Project code: R-SPES-115 - Enabling worldwide solar PV nowcasting via machine vision and open data
Hut23 issue: https://github.com/alan-turing-institute/Hut23/issues/425
Using a combination of AI (machine vision), open data and short term forecasting, the project aims to determine the amount of solar electricity being put into the UK grid at a given time (i.e., “right now”, or “nowcasting”).

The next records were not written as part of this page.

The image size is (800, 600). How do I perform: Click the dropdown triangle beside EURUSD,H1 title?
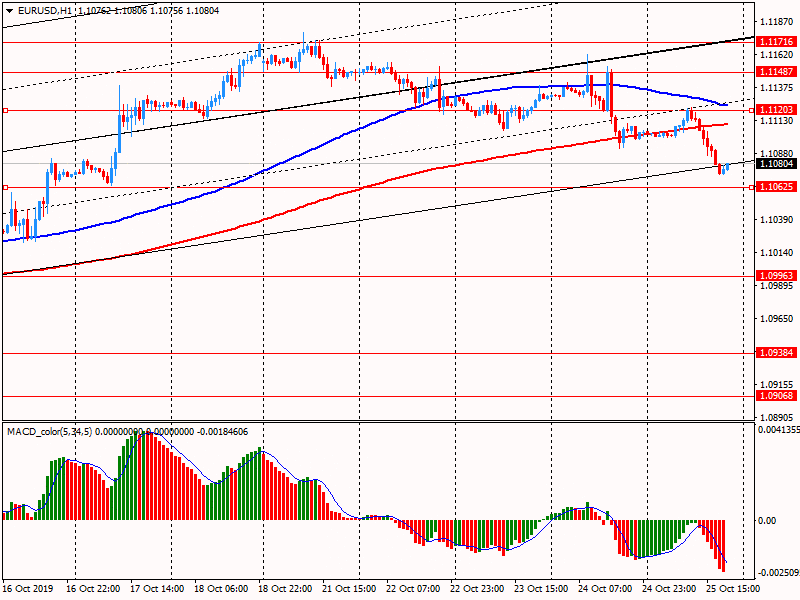[9, 10]
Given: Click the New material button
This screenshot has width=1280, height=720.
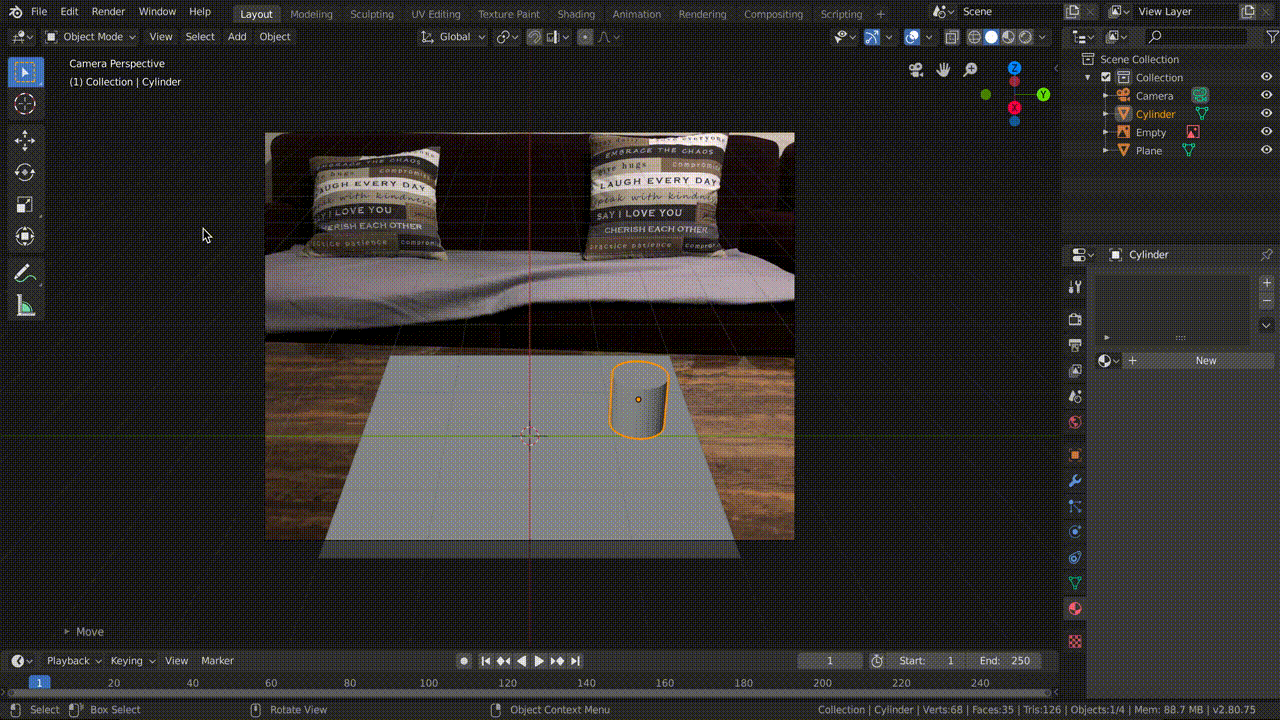Looking at the screenshot, I should coord(1205,361).
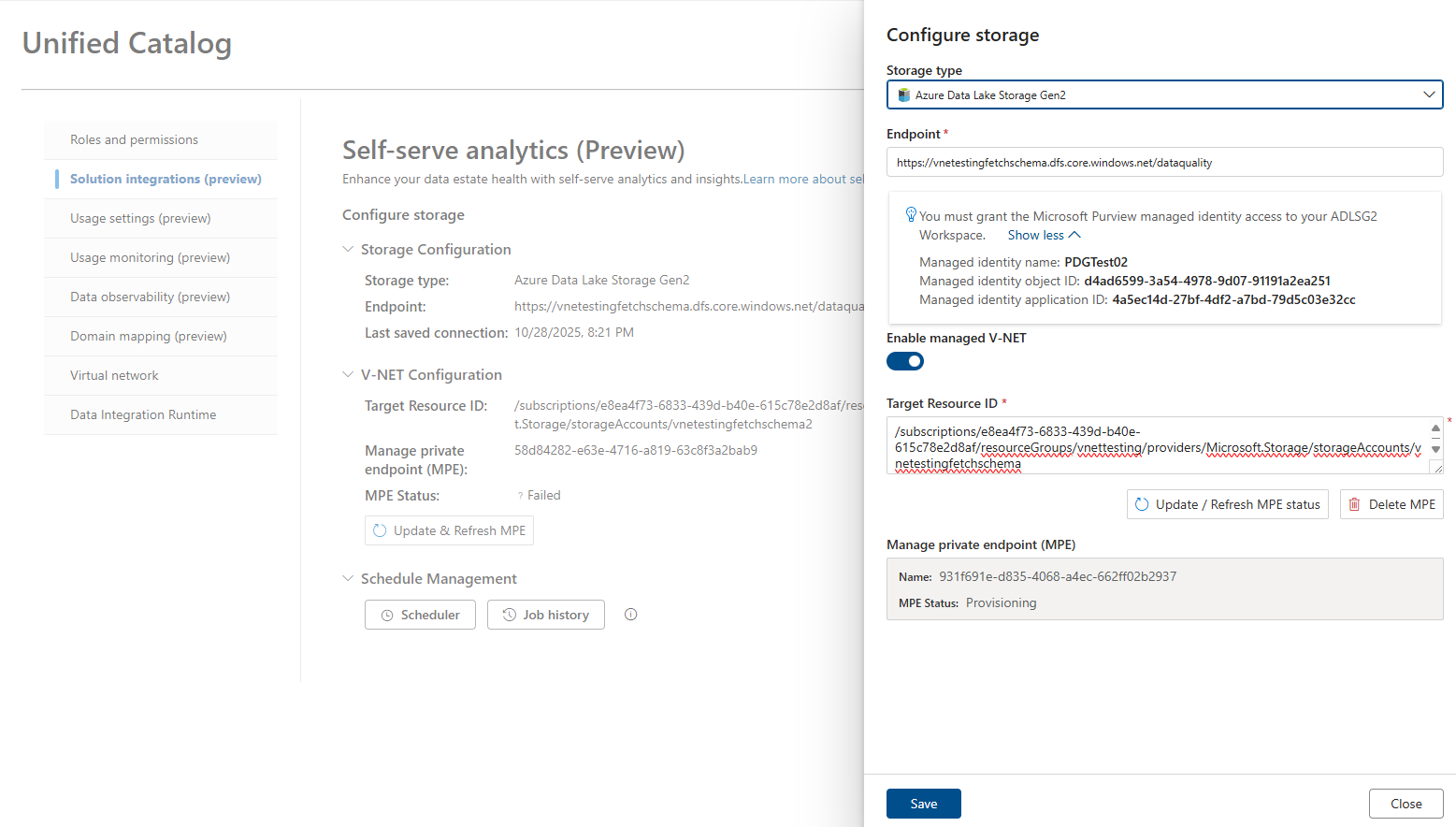This screenshot has width=1456, height=827.
Task: Save the storage configuration
Action: (924, 804)
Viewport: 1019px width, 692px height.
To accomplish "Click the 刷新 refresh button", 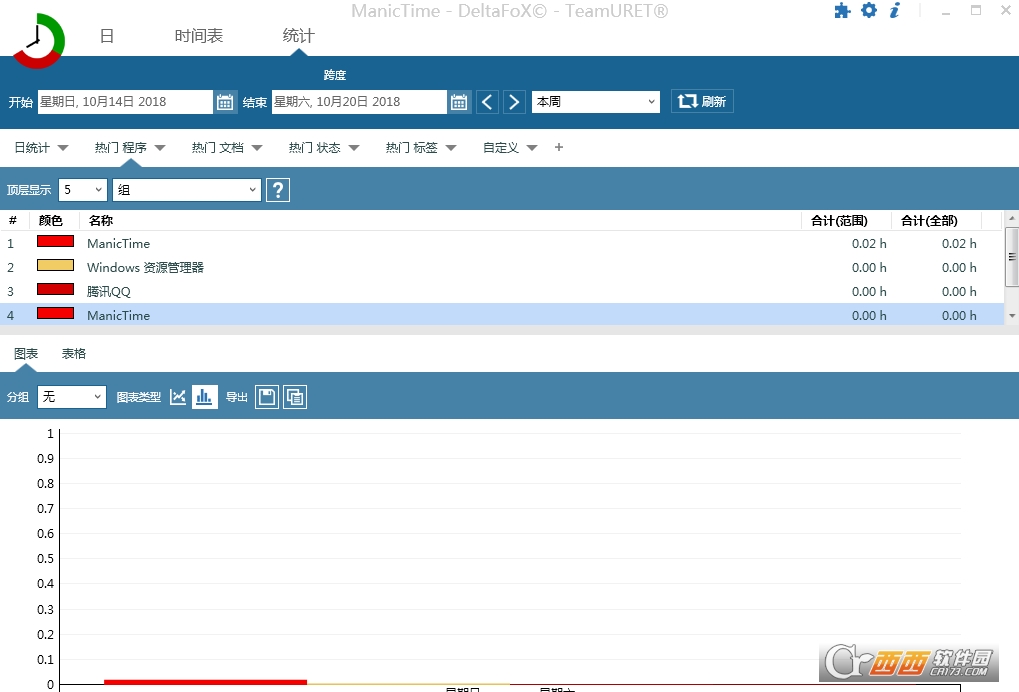I will click(x=702, y=101).
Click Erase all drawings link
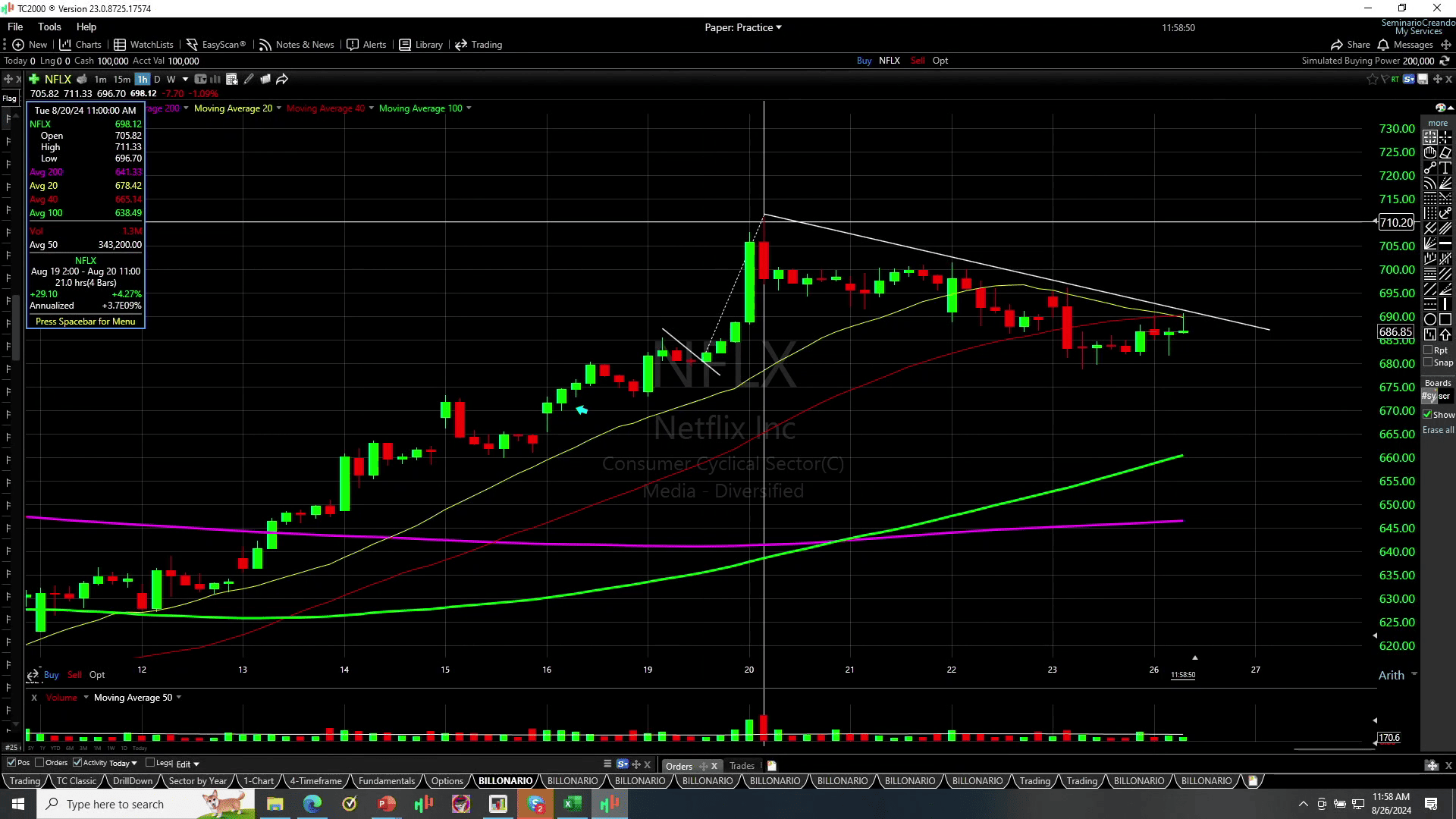Viewport: 1456px width, 819px height. click(x=1438, y=430)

Dan Stowell (Queen Mary) and collaborators are working on using a number of datasets, each of which are incomplete and messy, to create an estimate of all solar panels and their orientation in the UK. This will involve some data wrangling to combine a number of geospatial data sources and then use data science methods to determine the solar panel assets across the UK and provide a web service to disseminate the results.

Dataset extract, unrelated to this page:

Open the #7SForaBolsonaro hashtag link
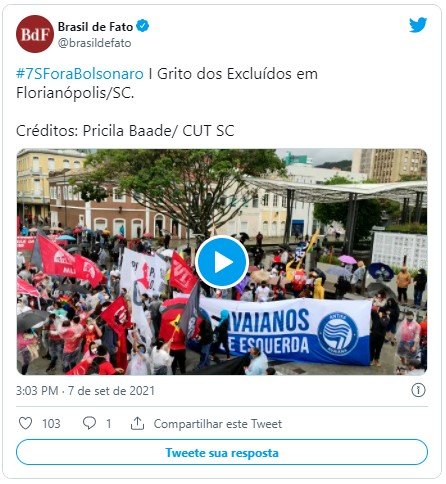The height and width of the screenshot is (484, 446). 80,74
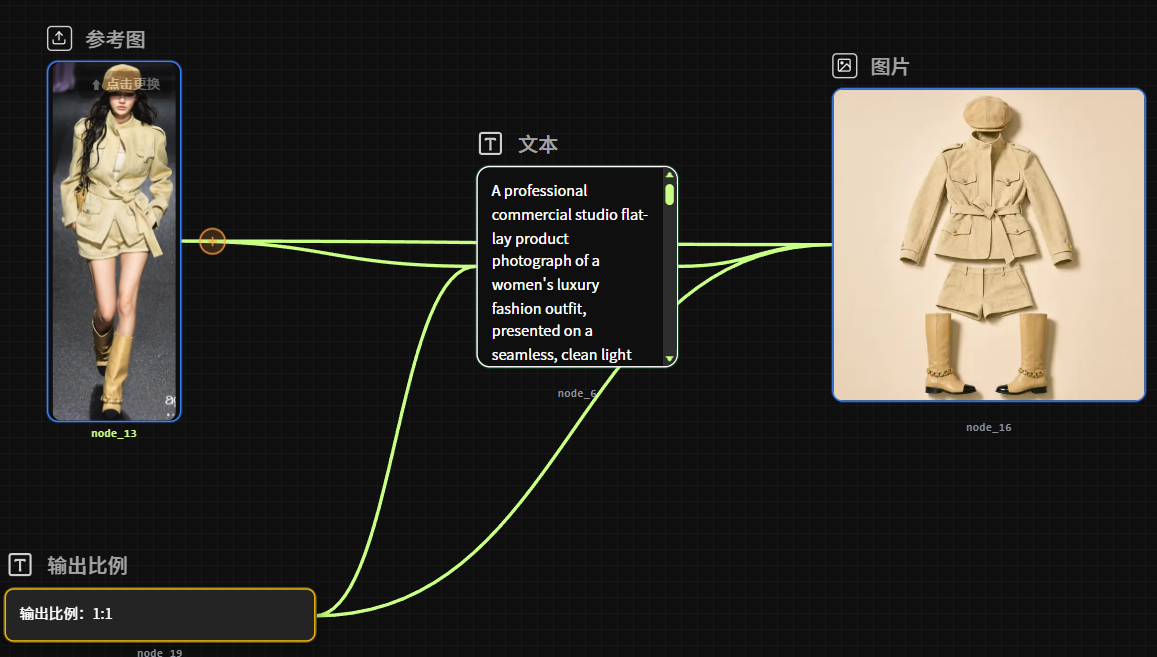Click the 输出比例: 1:1 input field
1157x657 pixels.
pos(160,614)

Data sources will be from Open Street Maps, which has been tagging solar panels in the UK, as well as other data provided by Sheffield Solar and Open Climate Fix. The REG would be doing most of the data wrangling and machine learning on the project, with the other partners providing data and expertise.
Aggregate UK solar PV data into a structured format, which can be accessed.
Dan Stowell says: "Plan A" is to use an instance of the OpenStreetMap (OSM) server which Damien (openclimatefix) has spun up, as the primary data warehouse. This can host the data for us in OSM's native format, while allowing us to add the extra metadata that wouldn't normally be in OSM (i.e. that from linked data sources FiT and REPD, see below).
- Link the tagged panels in OSM to the other data sources
- Unsure: Find other solar PV objects in OSM based on other data sources?
.
|-- admin -- project process and planning docs
|-- data
| |-- as_received -- symbolic link
| |-- raw -- symbolic link
| |-- processed
|-- db -- database creation
|-- doc -- documentation
|-- explorations -- exploratory work
`-- notebooks
Data is held in three directories: as_received
contains the data precisely as
downloaded from its original source and in its original format; raw
contains
data that has been restructured or reformatted to be suitable for use by
software in the project (for example, as csv
files ready for upload to a
database). processed
contains data that may have been processed in some way,
such as by Python code, but is still thought of as “source” data.
The following sources of data are used:
- OpenStreetMap - Great Britain download (Geofabrik). Dan Stowell has sent a data file that includes tagged UK solar PV objects for the UK.
- OSM data types
- Solar PV tagging
- Osmium package pyosmium -
pip install osmium
- FiT - Report of installed PV (and other tech including wind). 100,000s entries.
- REPD - Official UK data from the "renewable energy planning database". Large solar farms only.
FIXME: Edit this section
What we should have by the end of the project is a set of scripts that will take input datasets (REPD, OSM, FiT and machine vision – each in diff format), perform data cleaning/conversion, populate a PostgreSQL database, perform grouping of data where necessary (duplicate entries in REPD, multiple solar farm components in OSM) and then match entries between the data tables, based on the matching criteria we have come up with.
The result of matching will be table(s) that link the unique identifiers of the data tables. These should also link somehow to info on how each of the matches were determined (which rules they satisfied), which will be written up in documentation.
The data cleaning, grouping and matching stages will all be documented as fully as possible. It should be possible for anyone to refer to this GitHub repo, follow the instructions to create the db and run matching (possibly as simple as a single make command) with either the current datasets or newer versions (e.g. more recently downloaded REPD spreadsheet) and then have the match table(s) in Postgres.